Generating Fixed Test Suites with QuickCheck

The great strength of QuickCheck is that we never run out of tests to run: QuickCheck can always find more and more combinations of things to test, and so rare bugs that depend on several features interacting can eventually be found. Nevertheless, sometimes you just want to test fast, and be sure that you did indeed test everything at least once. QuickCheck is able to generate and run saved test suites with a variety of properties, which can be used as a fast sanity check in between longer test runs using random generation of test cases. In this blog post, we’ll show how to use recent additions to QuickCheck to generate better test suites.

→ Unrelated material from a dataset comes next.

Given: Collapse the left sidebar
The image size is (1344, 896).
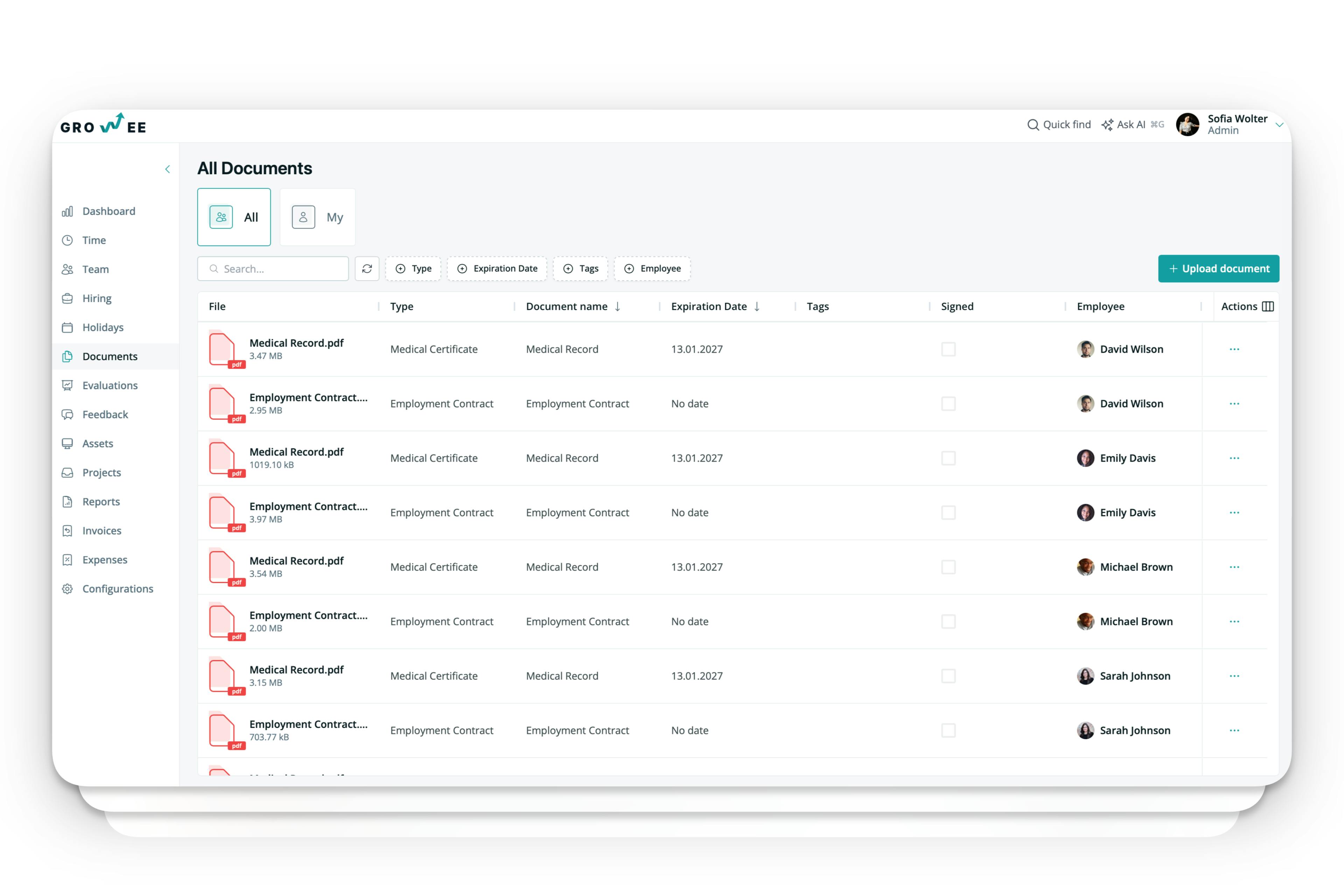Looking at the screenshot, I should (x=167, y=169).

The example we’re going to use is a simple specification of the Erlang process registry, which does both positive and negative testing, and moreover kills processes randomly to test the registry’s behaviour when processes crash. You can find the source code we’re starting from here. It’s a state machine specification, with a property instrumented to collect the proportions of each command in the generated tests.

prop_registry() ->
  ?FORALL(Cmds, commands(?MODULE),
          begin
            [catch unregister(N) || N <- ?names],
            {H, S, Res} = run_commands(?MODULE,Cmds),
            pretty_commands(?MODULE, Cmds, {H, S, Res},
              aggregate(command_names(Cmds),
                        Res == ok))
          end).

The property generates a list of commands (line 2), makes sure the registry is clean at the start of each test (line 4), runs the commands (line 5), pretty-prints test results on failure (line 5), displays statistics on the occurrences of each command name (line 6), and checks that the test passed (line 7).

Running QuickCheck generates output like this:

OK, passed 100 tests

25.2% {registry_eqc,spawn,0}
22.3% {registry_eqc,whereis,1}
20.9% {registry_eqc,unregister,1}
16.2% {registry_eqc,register,2}
15.3% {registry_eqc,kill,1}

from which we can see that register and kill are generated a little less often than the other commands (because we can’t call them until after we have spawned at least one pid), but nevertheless each command is called often enough for testing to look reasonably thorough. Now, you can read about how we improved the distribution of these tests in another blog post, “Getting Better Statistics from State Machine Tests”, but this article focusses on generating a suite of fixed tests.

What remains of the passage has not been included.